REEL 3 Continues: protecting horses during gas attack; questioning about the gas attack at General Headquarters; duties as ambulance driver at Calais, France; hospital staff; removal of dirty boots and clothing from wounded patients; reaction to dealing with burns cases; attitude towards patients' wounds; visits to front line; daily routine.
REEL 4 Continues: three week period of inactivity; accommodation; character of rations; personnel and duties; driving ambulances containing seriously wounded men; attitude towards driving vehicles; story of arrest as suspected spies by Belgian military police; leave.
REEL 5 Continues: British civilians' knowledge of war; leave periods in GB; weather conditions; story of obtaining permission to drive army vehicle; vehicle inspection and maintenance; method of starting cars in cold weather, 1917.
REEL 6 Continues: occasion when bomb narrowly missed her ambulance; occasion when she had to evacuate elderly Belgian woman from farm; dangers of crossing railway tracks in ambulance; problems with pumps; relations between various medical services; recuperating from injury received from horse at time of Armistice, 11/11/1918; social activities; rules regarding married personnel; method of starting vehicles; opinion of types of vehicles used as ambulances.

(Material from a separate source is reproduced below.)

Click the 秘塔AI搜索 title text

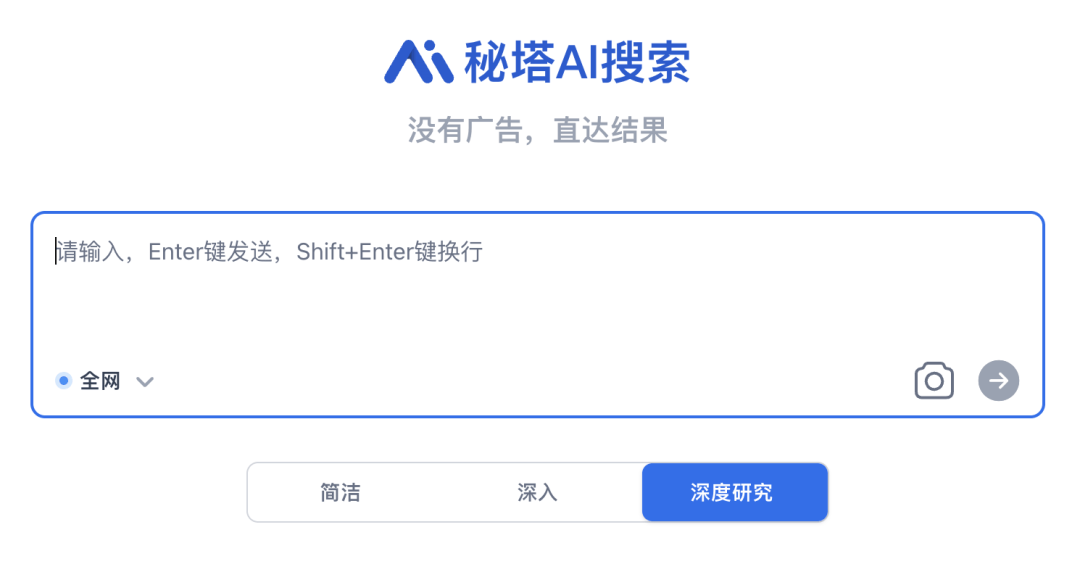[x=577, y=63]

REEL 7 Continues: first aid training received; performing basic first aid; patient carrying capacity of vehicles; prevalent illnesses; length of journeys and navigation; description of uniform worn; purchase of uniform; introduction of beret for driving; reasons why lorry driver wore solar topee; opinion of suitability of uniform.
REEL 8 Continues: use of overcoats in cold weather; relations between First Aid Nursing Yeomanry personnel and Australians and New Zealanders at Saint-Omer, France; protecting ambulances from cold weather conditions during overnight stops; degree of awareness of war situation; censorship of mail; conversations with wounded troops; morale amongst troops after Armistice, 11/1918; transporting psychological cases.

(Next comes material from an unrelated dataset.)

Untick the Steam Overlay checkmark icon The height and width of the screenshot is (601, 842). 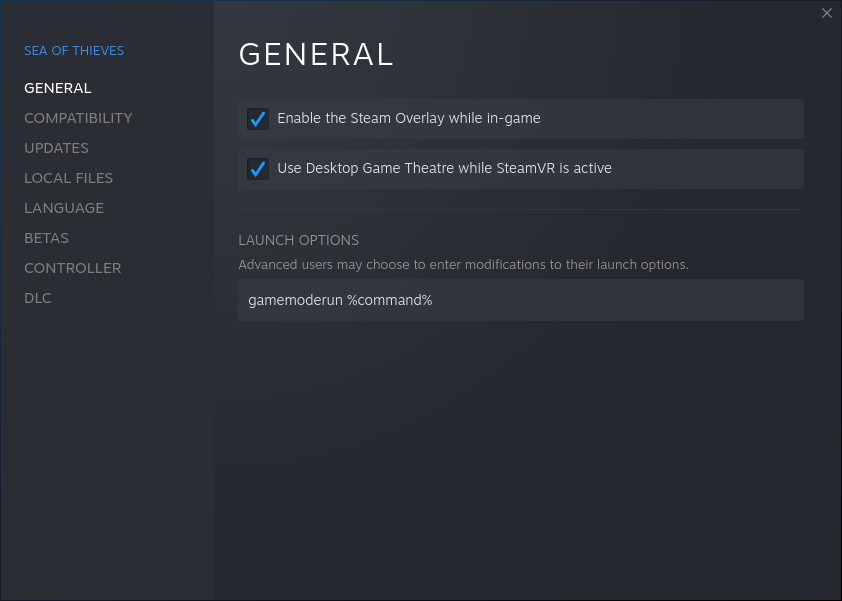pyautogui.click(x=258, y=119)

REEL 9 Continues: degree of off duty time; weather conditions; Christmas and birthday celebrations; relations with officers and civilians; obtaining fuel for vehicles; vehicle repairs; relations between drivers and army mechanics; morale amongst First Aid Nursing Yeomanry personnel; attitude towards war.
REEL 10 Continues: question of religion and spiritualism during war; reaction of First Aid Nursing Yeomanry personnel to deaths of loved ones; interest in palmistry; receiving post-war civilian Member of the Order of the British Empire (MBE); nick names used; memories of colleagues and mascots; accommodation at Saint-Omer and Calais, France.
REEL 11 Continues: demobilisation, 1919; taking ambulance loads of nurses to visit battlefields after Armistice, 11/1918; return to civilian life and employment, 1919.